Isabelle Houle, Collaboration spéciale

Avec la légalisation de la marijuana, les policiers de la Sûreté du Québec devront s’ajuster aux nouvelles conditions. Outillés et prêts à y faire face, ils rappellent aux consommateurs que certaines balises devront tout de même être respectées.

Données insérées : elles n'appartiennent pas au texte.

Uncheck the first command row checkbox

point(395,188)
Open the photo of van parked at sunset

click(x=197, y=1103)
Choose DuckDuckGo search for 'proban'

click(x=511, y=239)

En effet, même s’il sera permis de posséder 30 grammes issus d’un commerce certifié en la matière sur soi, il est toujours illégal d’en produire, d’en faire le trafic, d’en consommer au volant ou lorsqu’on est d’âge mineur. « Nous devrons être vigilants oui. Jusqu’à ce jour, la marijuana a toujours été illégale. Nous, on est là pour appliquer la loi. On devra s’ajuster à cette nouvelle réalité c’est certain », soutient Marc Tessier, porte-parole à la Sûreté du Québec pour la région.
Ce dernier précise que la consommation est possible à différents endroits, mais que tout dépend de la règlementation municipale. Certaines villes permettent de fumer dans les parcs publics alors que d’autres l’interdisent. « Il faut attendre de voir avec les MRC comment elles vont appliquer leur règlement. »

Tolérance zéro

En termes de facultés affaiblies au volant, le Service de police de Saint-Jérôme avait déjà adopté un plan d’action pour la contrer. Dès 2012, Saint-Jérôme a démontré de l’intérêt pour que des patrouilleurs soient formés dans le but de devenir des agents évaluateurs.
Deux policiers du Service de police de Saint-Jérôme sont spécialisés en la matière. « De plus, nous avons une entente avec les autres corps de police de la couronne nord afin de nous assurer qu’il y a toujours un agent évaluateur disponible dans le territoire », nous avait souligné Mark Roy, inspecteur à la Division du soutien des affaires avec la communauté du Service de police de Saint-Jérôme.
La Sûreté du Québec forme également des patrouilleurs en ce sens. « On applique bien sûr déjà la loi en termes de stupéfiants sur la route, mais on forme de plus en plus d’agents évaluateurs », conclut Marc Tessier.